The jury in a trial of three men charged in connection with an illegal dump on the outskirts of Derry has been discharged.

Derry courthouse

The jury in a trial of three men charged in connection with an illegal dump on the outskirts of Derry has been discharged.

A judge at Derry Crown Court slammed 'the lack of forethought and planning by Northern Ireland Environment Agency staff' after she had to discharge a jury in the case of three men charged in connection with the llegal dump due to the possibility of 'inadvertent prejudice' due to media coverage.

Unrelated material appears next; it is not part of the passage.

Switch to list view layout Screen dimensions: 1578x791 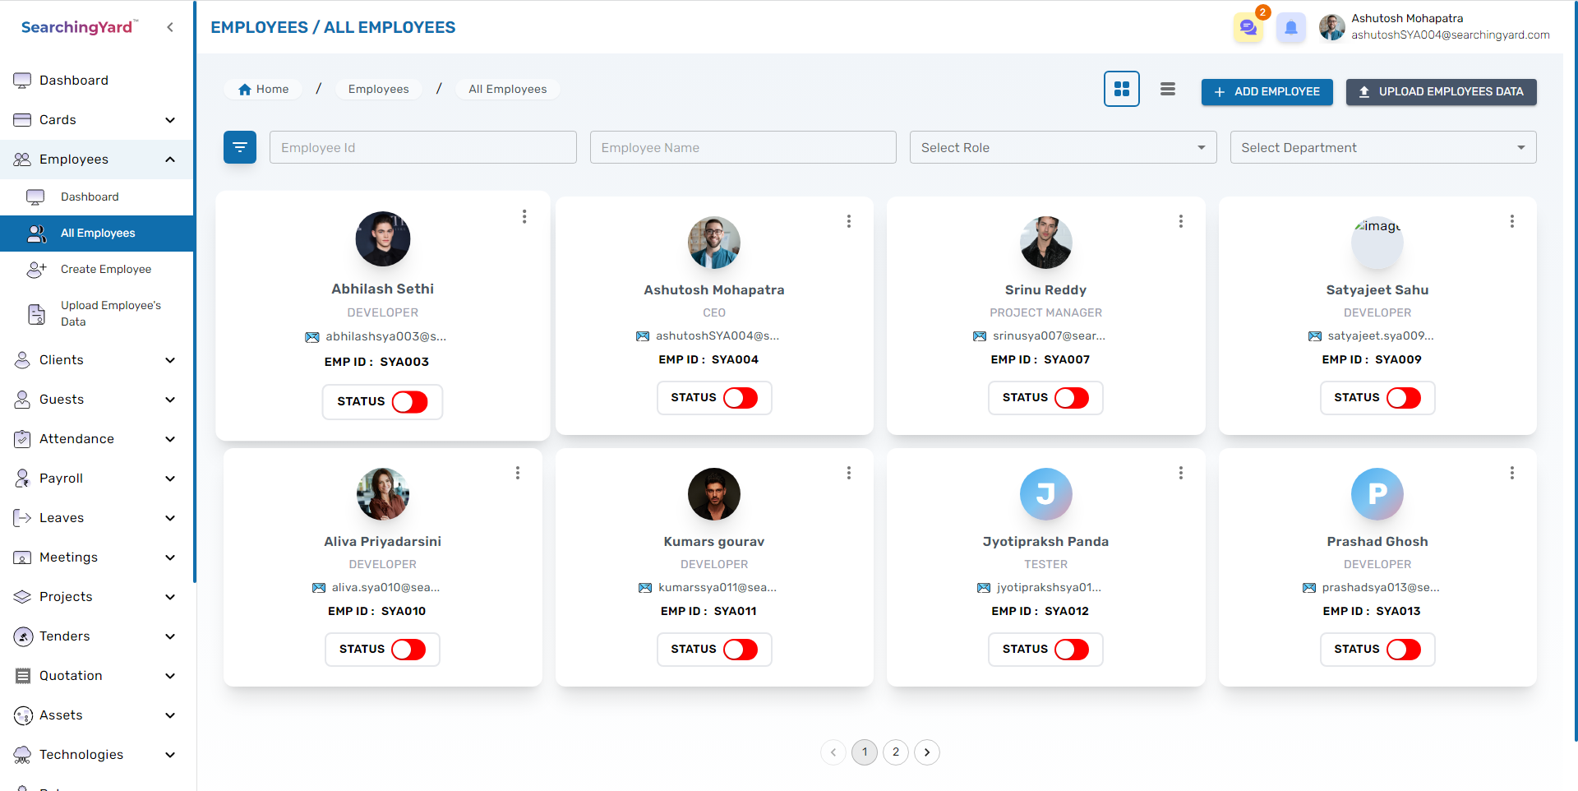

The trial, which began last Tuesday, was connected to the discovery by members of the Northern Ireland Environment Agency (NIEA) of an illegal dump at Carnmoney Road outside the village of Eglinton just over six years ago.

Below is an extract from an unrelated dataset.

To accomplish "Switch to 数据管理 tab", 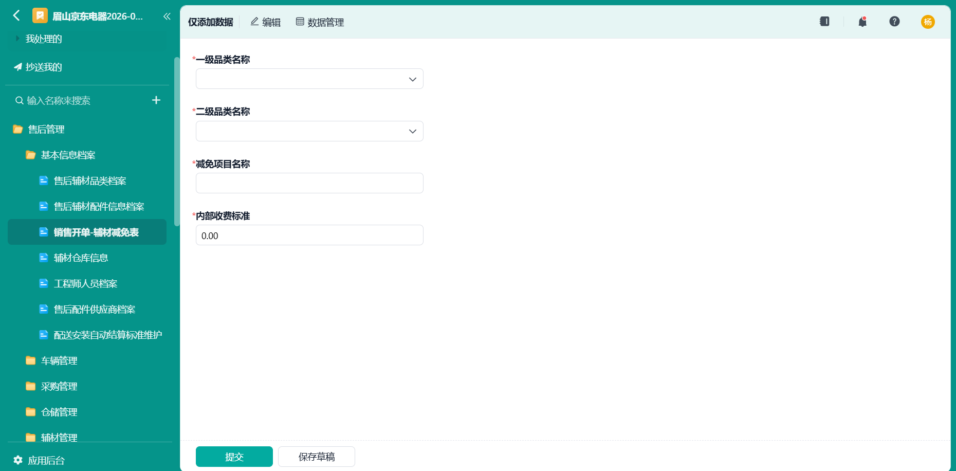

The defendants are Thomas McGlinchey, 59, from Belfield Park in Foyle Springs, Robert Lynch, 77, from Carnmoney Road, and John Ferguson, 65, from Prince's Terrace in Derry.

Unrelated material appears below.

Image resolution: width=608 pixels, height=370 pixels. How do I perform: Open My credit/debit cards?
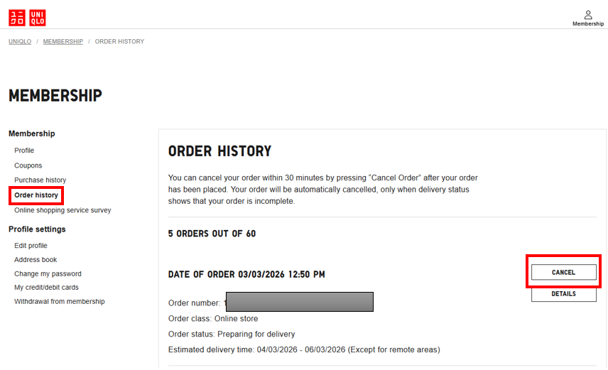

All three were charged with depositing or permitting controlled waste to dumped on the site.

The defendant Lynch was also charged with keeping controlled waste without a waste management licence on the land and the defendant McGlinchey was further charged with keeping or allowing controlled waste to be deposited on the site.

At the hearing on Thursday, defence barristers had made an application for the jury to be discharged due to coverage in the media of a meeting of Derry City and Strabane District Council in relation to a different illegal dump.

The court heard that at a committee meeting of the council last Wednesday there had been discussion about an illegal dump at Mobouy Road with public representatives calling for a public inquiry.

Judge Elizabeth McCaffrey said that after two days of evidence mainly by members of the NIEA the prosecution case was nearing its conclusion when one of the counsel in the trial heard radio reports of the council meeting.

In these reports NIEA officials said they were limited in what they could say due to a forthcoming trial.

The judge said she had listened to radio reports that had been on Radio Foyle and Radio Ulster throughout the morning.
She said one of the concerns expressed was about damage to the water quality in the area.

Judge McCaffrey also referred to a report in the Derry News which had a report on the Mobouy Road dump on page 4 and a report of the trial on page 6. She said while it was made clear the Mobouy Road dump was not on the defendant Lynch's land there was a danger the jury could be 'inadvertently prejudiced'.

The judge said that she could have cautioned the jury not to be influenced by the coverage but she was unsure if that would have been sufficient.

The judge was critical of the timing of the meeting 'due to the proximity of the trial' and pointed out that NIEA had rescheduled a presentation last October due to concerns about the court case.

She said that showed they were 'sensitive' to the concerns but she added it was 'astounding' the agency did not properly co-ordinate their presentation to avoid conflict with a trial.

Judge McCaffrey said that even the 'most conscientious juror could be influenced by the media reports'.

While she accepted there was no 'bad faith' on behalf of NIEA she did think that the jury could be influenced by the reports and a direction from her would not be adequate. As a result, the jury was discharged and the case will be mentioned in February to try and set a new date for the trial.